Task set ▸
A. In the article on the Broader, Bolder Approach to Education, where does the Education Equality Project's old website now redirect?
B. Carry on the article about the Broader, Bolder Approach to Education, picking up after its last paragraph.

Selection ▸
= = = =
Group Pushes Broader Approach for Helping Kids — But Can it Build a Broad Coalition?

In 2008, during the heat of the presidential campaign, two groups released separate — many said competing — plans for improving public education. The Education Equality Project demanded high standards, tough accountability measures based on test scores, and an expansion of charter schools. The Broader, Bolder Approach to Education, by contrast, called for greater investment in out-of-school factors such as student health and nutrition; the group also backed expansion of pre-k and de-emphasized test scores.
Just one person signed on to both visions: the CEO of Chicago Public Schools at the time, Arne Duncan, who a year later would be named Secretary of Education. “The debate over either/or is a phony debate,” said Duncan in 2008. “It should be both/and, and we should push as hard as we can on both fronts.”
Duncan’s friend, Illinois’ then-junior senator and presidential candidate Barack Obama, also indicated that he supported both approaches.
As Education Secretary, Duncan used his signature initiative, Race to the Top, to help push test-based accountability and charter schools. He also backed pre-K expansion and argued for equitable school funding. Broader, Bolder was generally critical of his tenure, releasing a report arguing that Race to the Top was unsuccessful, and another claiming that reform-style policies in Chicago, Washington, D.C., and New York had failed1.
The Education Equality Project is now defunct (its old website redirects to another education group, Stand For Children). But the Broader, Bolder Approach relaunched last week, its organizers sensing an opportunity to influence the education debate as the country chooses a new president.
“The goal of the relaunch … is to put forth and help develop a policy framework that can effectively mitigate those impacts [of poverty],” said Elaine Weiss, the group’s national coordinator.
“There has clearly been a policy focus over the past decade, even two decades, to sort of accept the status quo as it is, but hope that we can help a minority of kids beat the odds,” Weiss said. Her coalition’s goal is “to help change the odds for all kids” and engage policymakers at all levels of government in doing so.
The group’s co-chairs bring intellectual heft and education experience. They include Helen Ladd, a Duke professor; Pedro Noguera, a UCLA professor; Paul Reville, Massachusetts’ former secretary of education; and Joshua Starr, the former superintendent of schools for Montgomery County, Maryland.
= = = =
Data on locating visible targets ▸

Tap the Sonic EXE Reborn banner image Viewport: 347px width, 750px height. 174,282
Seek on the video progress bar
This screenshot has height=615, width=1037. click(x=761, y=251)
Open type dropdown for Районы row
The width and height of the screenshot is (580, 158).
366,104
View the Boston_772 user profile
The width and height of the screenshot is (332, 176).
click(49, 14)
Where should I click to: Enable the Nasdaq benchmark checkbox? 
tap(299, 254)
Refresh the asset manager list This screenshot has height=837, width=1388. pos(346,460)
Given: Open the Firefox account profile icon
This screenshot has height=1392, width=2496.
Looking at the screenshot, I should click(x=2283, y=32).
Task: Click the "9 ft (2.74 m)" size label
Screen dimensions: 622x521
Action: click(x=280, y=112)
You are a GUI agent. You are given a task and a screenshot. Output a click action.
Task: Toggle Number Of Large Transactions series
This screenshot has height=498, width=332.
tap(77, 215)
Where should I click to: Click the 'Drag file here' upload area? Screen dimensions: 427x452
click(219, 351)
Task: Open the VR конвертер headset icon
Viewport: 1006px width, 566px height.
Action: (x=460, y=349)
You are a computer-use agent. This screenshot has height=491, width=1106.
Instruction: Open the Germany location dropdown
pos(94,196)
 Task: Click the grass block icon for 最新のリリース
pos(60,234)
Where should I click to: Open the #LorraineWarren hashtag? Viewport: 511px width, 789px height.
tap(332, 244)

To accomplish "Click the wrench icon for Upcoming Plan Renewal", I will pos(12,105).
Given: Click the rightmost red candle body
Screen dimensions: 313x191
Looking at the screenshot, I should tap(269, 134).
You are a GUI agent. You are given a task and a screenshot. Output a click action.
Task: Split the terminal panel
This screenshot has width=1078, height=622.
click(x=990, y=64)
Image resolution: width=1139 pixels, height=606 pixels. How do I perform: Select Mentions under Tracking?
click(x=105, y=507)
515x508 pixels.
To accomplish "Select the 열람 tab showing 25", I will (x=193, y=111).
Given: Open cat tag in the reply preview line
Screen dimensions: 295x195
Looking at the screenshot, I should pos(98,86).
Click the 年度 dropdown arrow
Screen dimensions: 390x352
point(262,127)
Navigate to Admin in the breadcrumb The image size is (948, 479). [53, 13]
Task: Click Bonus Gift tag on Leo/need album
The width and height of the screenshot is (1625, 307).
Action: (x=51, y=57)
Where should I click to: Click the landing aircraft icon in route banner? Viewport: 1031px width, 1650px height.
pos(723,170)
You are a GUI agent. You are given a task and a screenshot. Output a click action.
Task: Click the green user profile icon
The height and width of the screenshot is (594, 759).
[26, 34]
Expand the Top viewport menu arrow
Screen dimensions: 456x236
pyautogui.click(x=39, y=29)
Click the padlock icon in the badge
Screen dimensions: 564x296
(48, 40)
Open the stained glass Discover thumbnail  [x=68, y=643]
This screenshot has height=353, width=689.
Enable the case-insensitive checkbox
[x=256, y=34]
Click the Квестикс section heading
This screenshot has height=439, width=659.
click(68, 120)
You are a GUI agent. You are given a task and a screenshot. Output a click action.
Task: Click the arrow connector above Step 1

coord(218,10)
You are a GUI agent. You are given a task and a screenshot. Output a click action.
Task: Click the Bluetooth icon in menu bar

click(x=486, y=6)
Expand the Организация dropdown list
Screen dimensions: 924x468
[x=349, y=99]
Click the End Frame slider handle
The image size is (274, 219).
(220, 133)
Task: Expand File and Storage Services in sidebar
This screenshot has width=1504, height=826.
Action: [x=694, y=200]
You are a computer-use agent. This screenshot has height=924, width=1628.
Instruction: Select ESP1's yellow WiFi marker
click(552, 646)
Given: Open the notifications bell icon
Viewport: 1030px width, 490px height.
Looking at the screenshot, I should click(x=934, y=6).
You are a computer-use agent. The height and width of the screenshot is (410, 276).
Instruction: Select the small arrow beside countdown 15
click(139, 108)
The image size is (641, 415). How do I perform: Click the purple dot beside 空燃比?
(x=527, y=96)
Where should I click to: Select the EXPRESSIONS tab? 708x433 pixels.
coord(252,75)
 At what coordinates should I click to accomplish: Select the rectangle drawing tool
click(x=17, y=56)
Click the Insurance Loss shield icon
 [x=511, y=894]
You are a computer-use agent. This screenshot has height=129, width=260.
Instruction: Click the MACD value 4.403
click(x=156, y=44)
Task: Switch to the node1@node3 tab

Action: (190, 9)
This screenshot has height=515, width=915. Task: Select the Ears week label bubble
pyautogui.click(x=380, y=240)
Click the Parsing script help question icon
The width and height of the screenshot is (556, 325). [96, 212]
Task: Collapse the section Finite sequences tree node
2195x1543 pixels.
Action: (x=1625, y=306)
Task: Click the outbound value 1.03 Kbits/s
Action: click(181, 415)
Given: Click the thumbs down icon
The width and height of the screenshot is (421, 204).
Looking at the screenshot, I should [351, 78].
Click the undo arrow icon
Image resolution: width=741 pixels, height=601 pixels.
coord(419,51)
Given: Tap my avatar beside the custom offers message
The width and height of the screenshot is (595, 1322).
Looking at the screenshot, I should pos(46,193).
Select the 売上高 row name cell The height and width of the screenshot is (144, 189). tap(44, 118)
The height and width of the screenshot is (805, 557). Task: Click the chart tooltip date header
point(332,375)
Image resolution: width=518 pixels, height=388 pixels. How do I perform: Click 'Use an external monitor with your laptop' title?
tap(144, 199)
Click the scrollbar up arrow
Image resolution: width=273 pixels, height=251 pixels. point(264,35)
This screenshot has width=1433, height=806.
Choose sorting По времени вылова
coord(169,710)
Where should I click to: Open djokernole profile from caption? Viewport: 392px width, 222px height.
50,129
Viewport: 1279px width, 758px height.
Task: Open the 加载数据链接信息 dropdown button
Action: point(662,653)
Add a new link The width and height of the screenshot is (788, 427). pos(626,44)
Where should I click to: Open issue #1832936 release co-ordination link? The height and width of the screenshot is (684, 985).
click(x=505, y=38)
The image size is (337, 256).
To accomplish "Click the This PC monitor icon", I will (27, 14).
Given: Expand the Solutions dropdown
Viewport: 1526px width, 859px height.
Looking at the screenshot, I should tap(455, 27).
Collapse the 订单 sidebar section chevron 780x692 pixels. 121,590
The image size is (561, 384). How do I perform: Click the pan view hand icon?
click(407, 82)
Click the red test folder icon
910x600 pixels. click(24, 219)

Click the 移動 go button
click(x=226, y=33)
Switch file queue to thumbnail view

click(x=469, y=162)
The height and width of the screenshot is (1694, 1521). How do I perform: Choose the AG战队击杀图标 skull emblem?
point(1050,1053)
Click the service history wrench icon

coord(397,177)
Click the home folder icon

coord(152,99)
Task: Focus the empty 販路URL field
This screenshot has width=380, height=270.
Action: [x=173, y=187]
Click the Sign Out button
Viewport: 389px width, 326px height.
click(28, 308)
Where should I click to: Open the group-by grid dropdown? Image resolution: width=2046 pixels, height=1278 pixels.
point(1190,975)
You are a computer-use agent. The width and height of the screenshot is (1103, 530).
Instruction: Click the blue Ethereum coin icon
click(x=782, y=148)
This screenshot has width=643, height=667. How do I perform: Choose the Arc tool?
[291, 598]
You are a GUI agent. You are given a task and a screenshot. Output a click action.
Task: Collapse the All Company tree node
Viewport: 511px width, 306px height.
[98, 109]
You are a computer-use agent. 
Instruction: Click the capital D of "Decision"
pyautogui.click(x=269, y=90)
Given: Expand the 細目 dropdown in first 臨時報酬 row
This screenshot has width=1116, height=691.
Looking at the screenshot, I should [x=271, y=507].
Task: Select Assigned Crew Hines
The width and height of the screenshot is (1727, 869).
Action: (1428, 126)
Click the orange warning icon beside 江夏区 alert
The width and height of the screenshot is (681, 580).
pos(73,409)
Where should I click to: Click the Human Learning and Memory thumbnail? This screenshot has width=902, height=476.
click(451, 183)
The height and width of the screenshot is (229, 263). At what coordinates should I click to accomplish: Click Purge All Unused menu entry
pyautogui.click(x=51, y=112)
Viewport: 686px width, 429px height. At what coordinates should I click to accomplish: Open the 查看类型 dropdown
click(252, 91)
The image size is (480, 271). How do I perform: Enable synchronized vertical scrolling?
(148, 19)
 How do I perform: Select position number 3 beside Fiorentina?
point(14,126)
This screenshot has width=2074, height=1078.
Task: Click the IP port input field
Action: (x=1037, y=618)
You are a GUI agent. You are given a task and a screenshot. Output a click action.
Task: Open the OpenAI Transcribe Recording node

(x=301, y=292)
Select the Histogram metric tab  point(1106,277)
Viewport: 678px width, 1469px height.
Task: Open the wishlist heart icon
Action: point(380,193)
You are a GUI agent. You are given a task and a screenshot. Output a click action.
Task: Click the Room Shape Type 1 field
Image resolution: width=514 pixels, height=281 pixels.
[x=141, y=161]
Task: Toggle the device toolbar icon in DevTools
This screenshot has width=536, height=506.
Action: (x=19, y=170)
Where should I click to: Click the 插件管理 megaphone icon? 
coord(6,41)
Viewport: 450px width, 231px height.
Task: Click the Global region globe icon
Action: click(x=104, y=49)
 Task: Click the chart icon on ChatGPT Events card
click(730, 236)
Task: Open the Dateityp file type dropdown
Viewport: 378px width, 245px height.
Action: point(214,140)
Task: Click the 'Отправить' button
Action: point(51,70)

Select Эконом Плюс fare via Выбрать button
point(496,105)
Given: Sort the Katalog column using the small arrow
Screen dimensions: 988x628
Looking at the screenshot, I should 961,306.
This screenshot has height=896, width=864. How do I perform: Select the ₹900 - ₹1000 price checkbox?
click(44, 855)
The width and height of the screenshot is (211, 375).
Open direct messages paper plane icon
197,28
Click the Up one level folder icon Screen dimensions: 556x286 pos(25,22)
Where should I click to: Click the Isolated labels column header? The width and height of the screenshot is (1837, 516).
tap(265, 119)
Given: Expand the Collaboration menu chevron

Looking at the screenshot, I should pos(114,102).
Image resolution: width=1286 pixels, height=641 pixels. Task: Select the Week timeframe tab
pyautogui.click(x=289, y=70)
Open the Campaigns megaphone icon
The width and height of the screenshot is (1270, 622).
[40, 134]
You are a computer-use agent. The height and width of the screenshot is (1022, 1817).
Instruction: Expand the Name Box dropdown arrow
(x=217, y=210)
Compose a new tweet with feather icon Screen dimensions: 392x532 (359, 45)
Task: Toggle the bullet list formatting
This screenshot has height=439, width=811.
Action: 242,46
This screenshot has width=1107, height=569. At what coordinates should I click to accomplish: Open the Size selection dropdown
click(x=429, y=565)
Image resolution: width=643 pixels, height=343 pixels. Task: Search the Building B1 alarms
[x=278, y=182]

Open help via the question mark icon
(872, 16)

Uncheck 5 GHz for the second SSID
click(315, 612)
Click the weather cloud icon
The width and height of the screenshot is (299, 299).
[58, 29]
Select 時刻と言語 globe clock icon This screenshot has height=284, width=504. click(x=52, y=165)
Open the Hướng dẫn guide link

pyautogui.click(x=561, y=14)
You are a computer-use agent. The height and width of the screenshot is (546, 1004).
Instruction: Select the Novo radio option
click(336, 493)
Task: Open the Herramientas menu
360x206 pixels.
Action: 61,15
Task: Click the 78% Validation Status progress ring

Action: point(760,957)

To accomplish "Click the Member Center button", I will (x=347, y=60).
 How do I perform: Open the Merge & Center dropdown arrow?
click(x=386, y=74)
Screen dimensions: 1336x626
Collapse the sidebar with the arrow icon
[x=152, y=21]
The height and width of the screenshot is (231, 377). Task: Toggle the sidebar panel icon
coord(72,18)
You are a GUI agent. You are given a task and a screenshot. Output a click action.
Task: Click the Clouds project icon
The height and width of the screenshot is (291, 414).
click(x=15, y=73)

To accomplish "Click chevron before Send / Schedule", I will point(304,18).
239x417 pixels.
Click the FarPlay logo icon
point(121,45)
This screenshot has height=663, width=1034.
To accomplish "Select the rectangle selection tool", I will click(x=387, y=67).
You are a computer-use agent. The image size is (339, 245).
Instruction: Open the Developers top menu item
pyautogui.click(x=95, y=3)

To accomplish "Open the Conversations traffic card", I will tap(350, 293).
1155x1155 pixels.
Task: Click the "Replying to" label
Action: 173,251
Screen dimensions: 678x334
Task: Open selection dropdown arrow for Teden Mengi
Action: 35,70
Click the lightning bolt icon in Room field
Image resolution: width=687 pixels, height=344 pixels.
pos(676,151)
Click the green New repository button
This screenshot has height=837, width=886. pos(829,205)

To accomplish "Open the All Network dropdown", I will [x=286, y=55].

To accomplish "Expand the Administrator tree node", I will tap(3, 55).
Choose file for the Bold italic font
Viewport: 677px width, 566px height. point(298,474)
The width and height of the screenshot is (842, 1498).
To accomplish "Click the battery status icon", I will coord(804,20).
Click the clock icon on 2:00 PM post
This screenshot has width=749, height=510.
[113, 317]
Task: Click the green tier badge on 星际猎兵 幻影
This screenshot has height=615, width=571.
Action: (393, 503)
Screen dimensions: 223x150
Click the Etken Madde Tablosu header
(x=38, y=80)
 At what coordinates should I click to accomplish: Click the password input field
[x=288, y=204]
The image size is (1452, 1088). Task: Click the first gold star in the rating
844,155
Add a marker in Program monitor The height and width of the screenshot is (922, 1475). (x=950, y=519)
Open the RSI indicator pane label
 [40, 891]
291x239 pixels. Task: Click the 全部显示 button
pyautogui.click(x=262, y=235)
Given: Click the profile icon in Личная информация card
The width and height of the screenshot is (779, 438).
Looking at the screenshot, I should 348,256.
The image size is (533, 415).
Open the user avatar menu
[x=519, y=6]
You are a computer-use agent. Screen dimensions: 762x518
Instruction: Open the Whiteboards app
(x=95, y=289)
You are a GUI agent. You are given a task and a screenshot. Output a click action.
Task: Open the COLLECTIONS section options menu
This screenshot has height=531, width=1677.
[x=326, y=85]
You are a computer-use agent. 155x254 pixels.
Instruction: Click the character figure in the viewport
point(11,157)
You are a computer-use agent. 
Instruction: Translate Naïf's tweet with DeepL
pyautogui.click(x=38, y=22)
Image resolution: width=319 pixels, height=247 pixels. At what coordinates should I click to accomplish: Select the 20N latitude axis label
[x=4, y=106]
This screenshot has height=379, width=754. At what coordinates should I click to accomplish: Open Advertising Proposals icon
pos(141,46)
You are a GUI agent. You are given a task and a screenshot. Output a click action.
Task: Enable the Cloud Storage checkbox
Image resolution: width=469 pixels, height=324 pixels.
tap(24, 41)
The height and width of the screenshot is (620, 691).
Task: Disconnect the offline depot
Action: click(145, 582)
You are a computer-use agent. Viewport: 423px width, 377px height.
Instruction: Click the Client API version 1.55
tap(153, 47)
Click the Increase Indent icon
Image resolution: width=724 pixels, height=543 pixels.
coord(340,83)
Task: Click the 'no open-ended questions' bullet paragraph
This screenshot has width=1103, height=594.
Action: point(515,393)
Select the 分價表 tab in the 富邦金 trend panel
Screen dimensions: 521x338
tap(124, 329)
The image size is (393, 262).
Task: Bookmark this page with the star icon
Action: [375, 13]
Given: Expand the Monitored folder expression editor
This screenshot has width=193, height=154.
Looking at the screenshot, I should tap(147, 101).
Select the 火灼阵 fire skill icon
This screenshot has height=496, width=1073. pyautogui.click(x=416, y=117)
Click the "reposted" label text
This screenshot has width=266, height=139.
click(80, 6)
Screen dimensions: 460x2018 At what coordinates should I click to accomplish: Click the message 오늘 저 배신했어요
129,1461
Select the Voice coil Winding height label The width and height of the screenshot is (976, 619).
= = = =
Answers for the tasks ▸
A. It redirects to Stand For Children.

B.
Broader, Bolder’s agenda includes proposals backed by years of research such as funding equity, school integration, and pre-K, that policymakers would do well to engage. Other features of its approach, however — including skepticism of test-based teacher evaluation — seem to ignore recent research and risk alienating reform groups that might otherwise be allies.
A focus outside and inside schools
Reformers often cite studies showing that teachers are the most important in-school factor affecting student achievement, but Weiss points out that that same body of evidence suggests that out-of-school factors — broadly defined and including the effects of poverty — far outweigh the impacts of schools. As one review of the research found, variation in factors outside school control outweighed school effects by about three to one. To Weiss the obvious takeaway is that education policy should focus on both.
Broader, Bolder wants to reduce out-of-school deficits that diminish a student’s learning ability in school — hence its emphasis on improving student health and nutrition, for instance.
“It would be super helpful if more state and districts made sure that every single kid had breakfast, so that a teacher isn’t struggling against 50 kids, 30 kids who are just wondering when lunch is going to happen,” Weiss said.
Research on whether free breakfast programs or in-school health centers improve students academic outcomes is mixed but mostly positive; either way, initiatives to keep children healthy seem worthwhile in their own right.
Broader, Bolder does not ignore how schools affect student learning. The group recommends implementing equitable funding systems, expanding pre-K, and integrating schools by race and class — all of which have strong bodies of research suggesting that these reforms can improve student outcomes.
Opposition to aspects of “reform”
In some ways, however, Broader, Bolder is defined not just by what it’s for, but by what it’s against.
There is no love lost for Arne Duncan, for instance. “He just didn’t listen to educators … and frankly blamed them for a lot of things,” Weiss said, citing Duncan’s push to evaluate teachers based partially on student test scores. “Duncan put out Race to the Top, which was kind of crazy — the idea that you would close achievement gaps … with that small amount of money and using a policy strategy not well designed to do that.”
Weiss said that Broader, Bolder doesn’t take a position on specifics of teacher evaluation but added that “we have not seen any good evidence that it is valid to use test scores in individual teacher evaluations.” She pointed to a speech laying out problems with value-added measures, which are statistical estimates of teachers’ impact on student test scores2.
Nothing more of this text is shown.